Closed-form Continuous-time Liquid Neural Net Models

Liquid neural networks, first introduced by [1], are networks constructed “of linear first-order dynamical systems modulated via nonlinear interlinked gates,” resulting in models that “represent dynamical systems with varying (i.e., liquid) time-constants coupled to their hidden state, with outputs being computed by numerical differential equation solvers.”

The Closed-form Continuous-time Models (CfC) ‘are powerful sequential liquid neural processing units.” [2] CfC models “closely approximate liquid time-constant networks (LTCs) in a closed form” which circumvents the inefficiencies caused when using numerical differential equation solvers. [3]

This post describes how the CfC models work from a programmatic viewpoint. CfC models are recurrent neural networks in that they process the input data sequentially from the first part of the sequence through to the end. The same layers are used during each sequential step, thus allowing them to learn the variations within the entire sequence.

During each step in the sequence, the same processing steps occur where the processing moves from left to right through the input data. The following general steps occur during the forward pass of the CfC.

First the input for the first sequence item (t=0) is extracted from the input data and used to create the forward input, and
… the time since update. The time-since-update is used when processing 3x input features.
Next, the inputs are created by concatenating the forwarded input with the mask (and the time-since-update when processing 3x input features) – all from the current sequence item t.
The hidden state for the current sequence item t is created by running the inputs, previous state, and time sequence through the CfCCell (or LTSCell). Note, just before running through the CfCCell the data may alternatively run through an LSTM layer first to help reduce vanishing gradients. When using an LSTM layer, the previous h state is sent to the LSTM layer and its output h state is then sent to the CfCCell.
Next, the current output for the sequence item t is created by running the h state through a Linear layer.
A mask is applied to the forward output and added to the mask inverse applied to the previous forward output to produce the new forward output. Upon completing the final sequence item t, the last forward output becomes the output of the CfC model containing the predictions.

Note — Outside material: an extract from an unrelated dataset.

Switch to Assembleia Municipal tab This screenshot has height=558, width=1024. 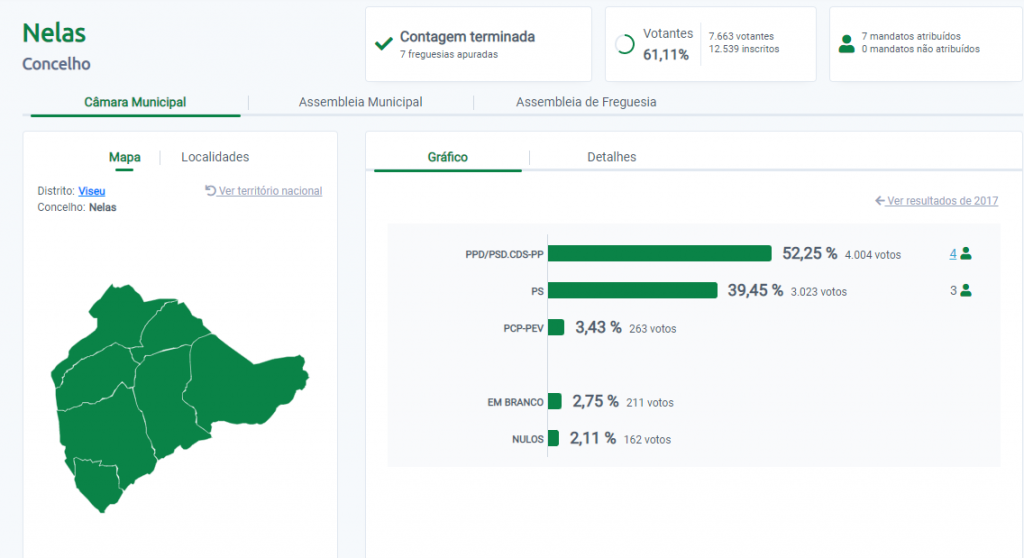[360, 102]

The following sections show how each of these step’s work in detail.

CfC Model Processing

To better understand the processing that takes place within the CfC model, let’s step through each time sequence t in our 3 step sequence example.

First Sequence T = 0

Each of the sequences described use similar steps with several small, yet important differences.

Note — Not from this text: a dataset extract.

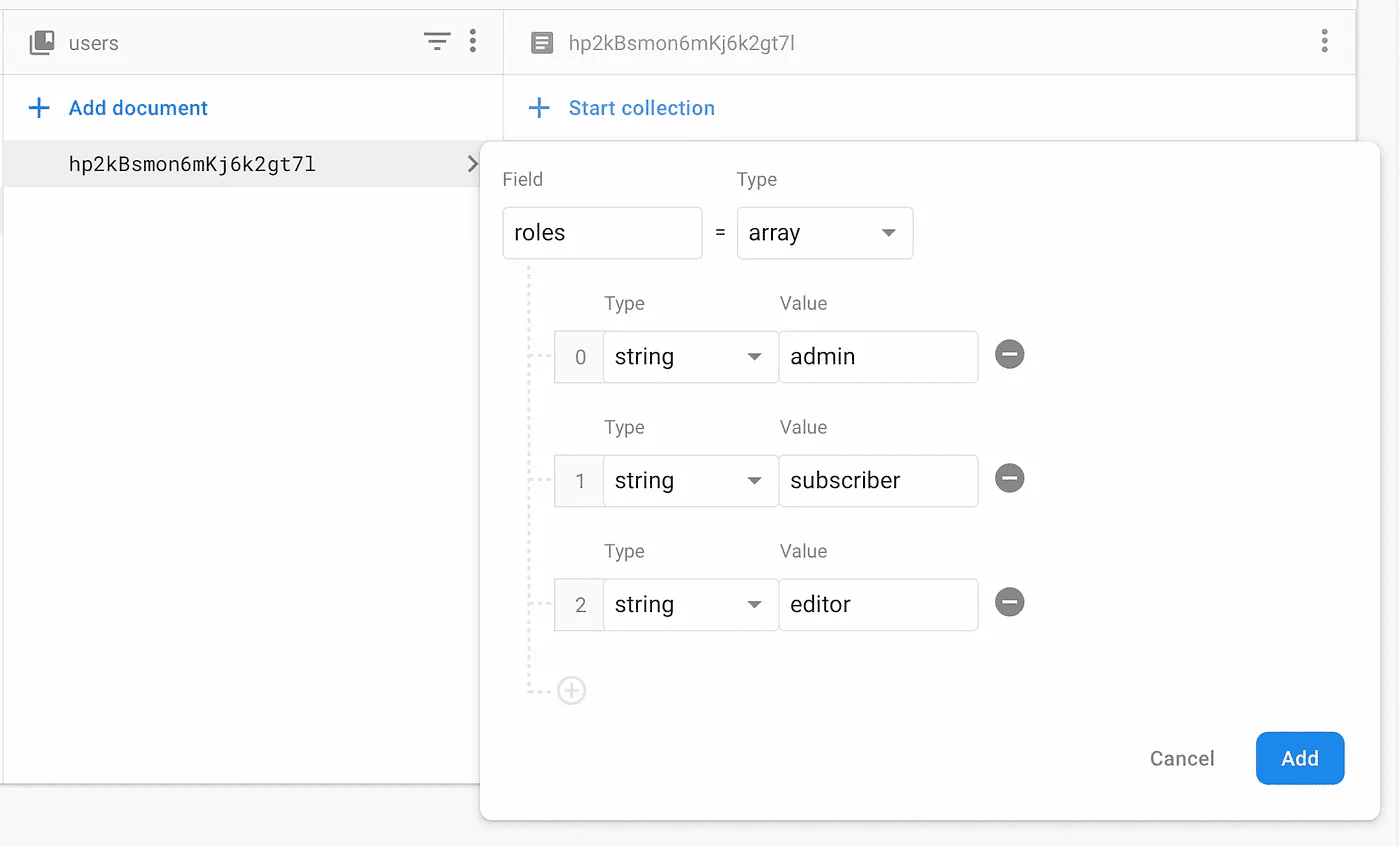Click Add document link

Sequence 1, Step 1 – Create the Forward Input

The forward input is created for the current step using the x and mask data associated with the first sequence item at t=0.

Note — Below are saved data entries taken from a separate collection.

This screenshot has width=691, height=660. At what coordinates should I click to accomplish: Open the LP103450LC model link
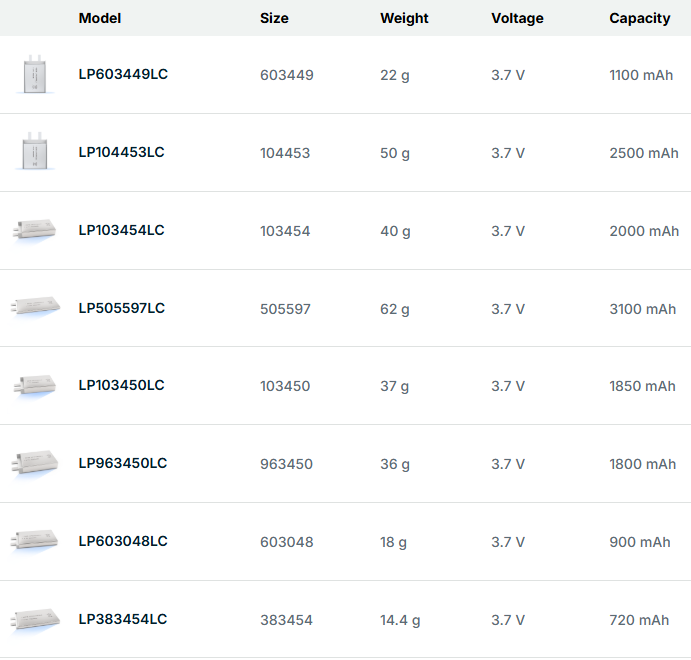[122, 385]
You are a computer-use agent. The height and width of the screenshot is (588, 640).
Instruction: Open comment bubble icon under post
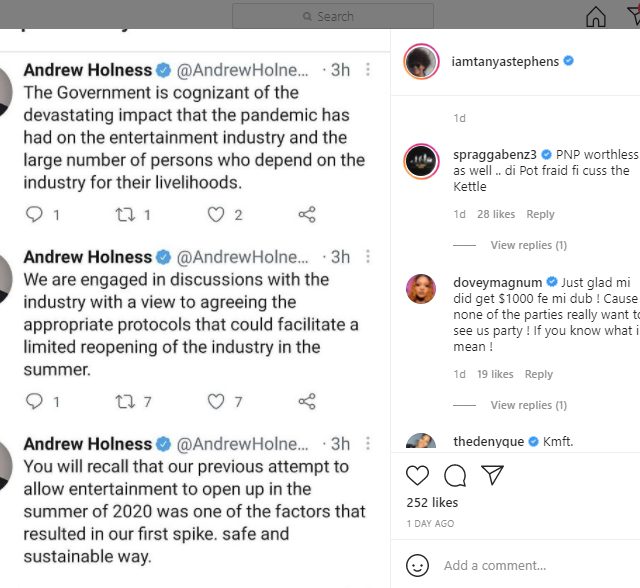pos(455,474)
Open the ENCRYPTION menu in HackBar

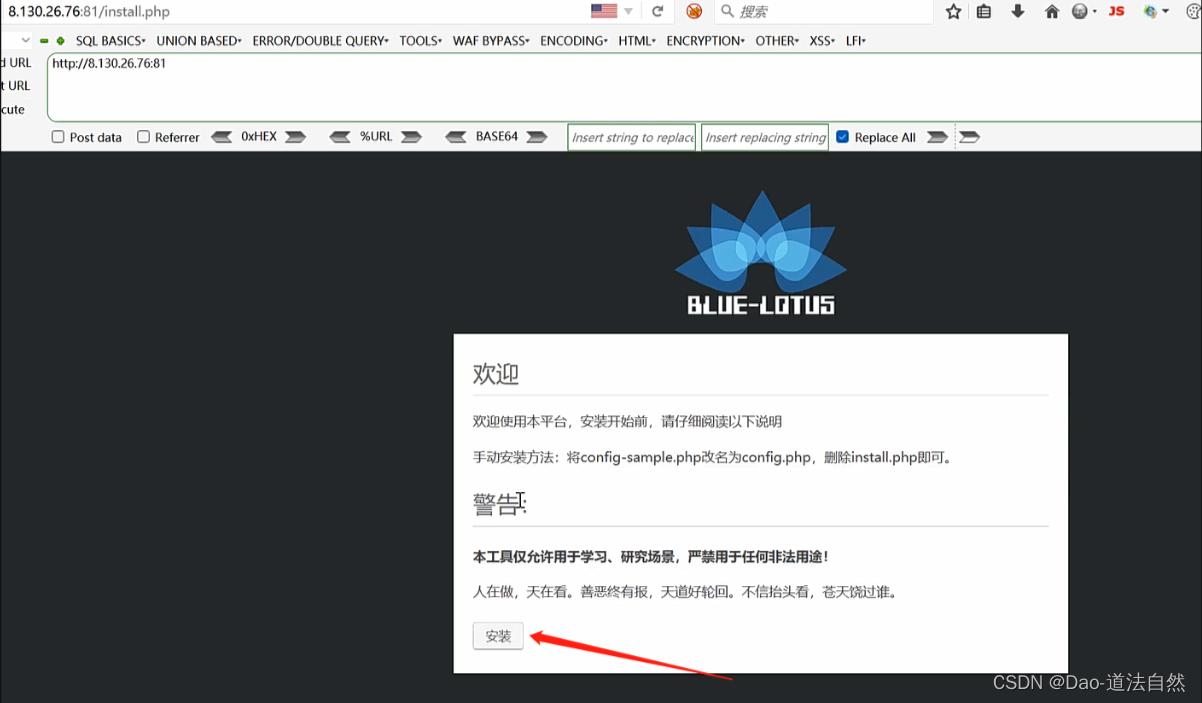pos(705,41)
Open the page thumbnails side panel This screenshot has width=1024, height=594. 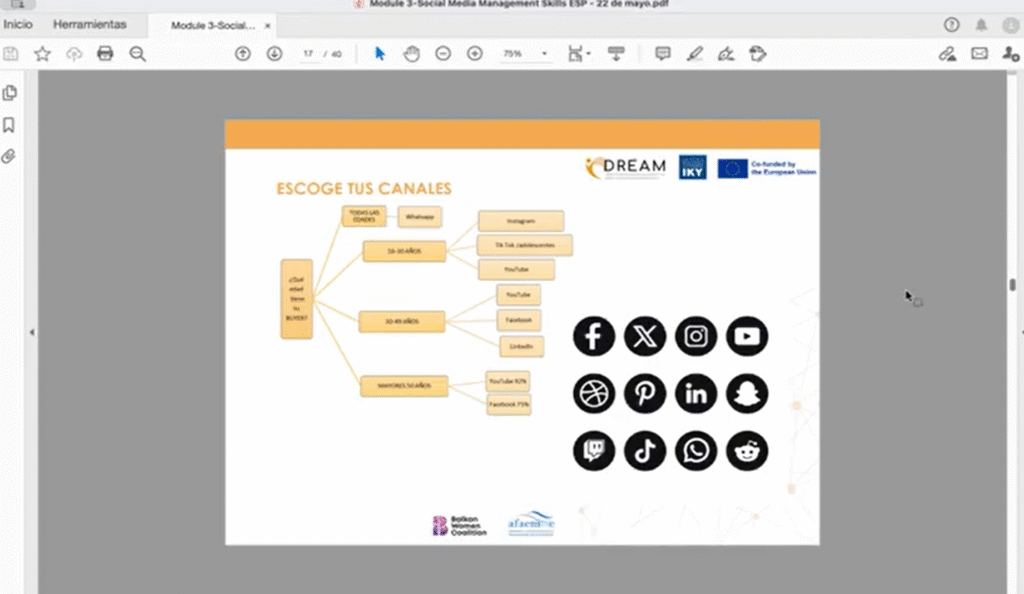click(x=10, y=93)
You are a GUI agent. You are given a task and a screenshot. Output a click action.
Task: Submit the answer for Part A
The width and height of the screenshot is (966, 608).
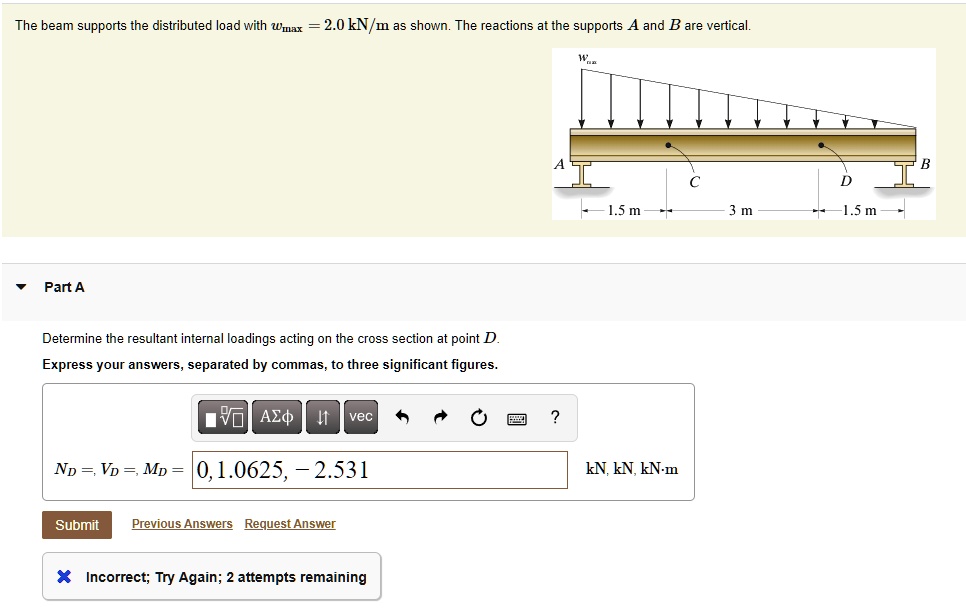(x=76, y=524)
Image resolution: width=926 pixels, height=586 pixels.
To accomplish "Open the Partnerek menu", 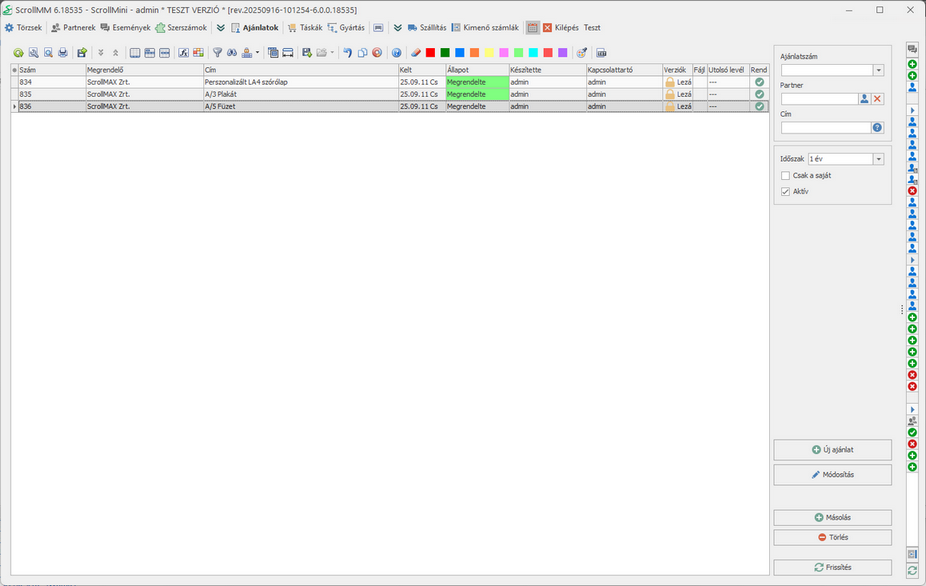I will click(73, 28).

Sequence 1, Step 1 – Creating the Forward Input

To create the forward input, the following steps take place.

a. First the inputs and mask for the sequence item t are multiplied together so that we only consider the masked data.
b. Next the mask inverse is multiplied by the previous forward input, which in this case is filled with all zeros for we are at the first sequence item.
c. The new forward input is created by adding both a and b from above together.

Sequence 1, Step 2 – Create the Time Since Update

The time-since-update is created for the current time step using the ts data associated with the first sequence item at t=0. Note, the time-since-update value is only used when processing 3x in-features.

Sequence 1, Step 2 – Creating the Time Since Update

To create the time-since-update, the following steps take place.

a. The ts value for the current sequence item t is added to the previous time-since-update variable which in this case is all zeroes for we are at the first sequence item.
b. The result from a is then multiplied by the mask inverse to produce the current time-since-update value for the current sequence item t.

Sequence 1, Step 3 – Create the Inputs

The inputs to the cell layer (CfC or LTC) are created by concatenating the forward input and mask (and time-since-update when using 3x input features) using a Concat layer to produce the inputs for the current sequence item t.

Sequence 1, Step 4 – Calculate the Hidden State

The CfC (or LTC) cell is used to create the hidden state values.

Sequence 1, Step 4 – Create the Hidden State

The following steps occur when calculating the hidden state values.

a. Optionally, the inputs (concatenated forward input, mask, and possibly time-since-update) values, previous hidden state values (from time step t-1) and previous c_state values (from time step t-1) are sent to an LSTM layer when running in mixed mode. The LSTM layer is used to help reduce a vanishing gradient. Note since this is the first time step, the previous hidden and c state values are set to all zeroes.
b. Next, the inputs are sent along with the ts and previous hidden state values (output by the LSTM layer when running in mixed mode, or from the previous time step t-1, when not) are sent to the CfCCell which produces the hidden state values for the current time step t. Note, since this is the first time step, the previous hidden state values are set to all zeroes.
c. The hidden state values output by the CfCCell become the previous hidden state values used in the next sequence processed.

Sequence 1, Step 5 – Calculate the Current Output

A Linear layer is used to create the current output values which contain the output size of features.

Sequence 1, Step 5 – Create the Current Output

Sequence 1, Step 6 – Create the Forward Output

The forward output is created by combining the current output with the previous forward output via masking.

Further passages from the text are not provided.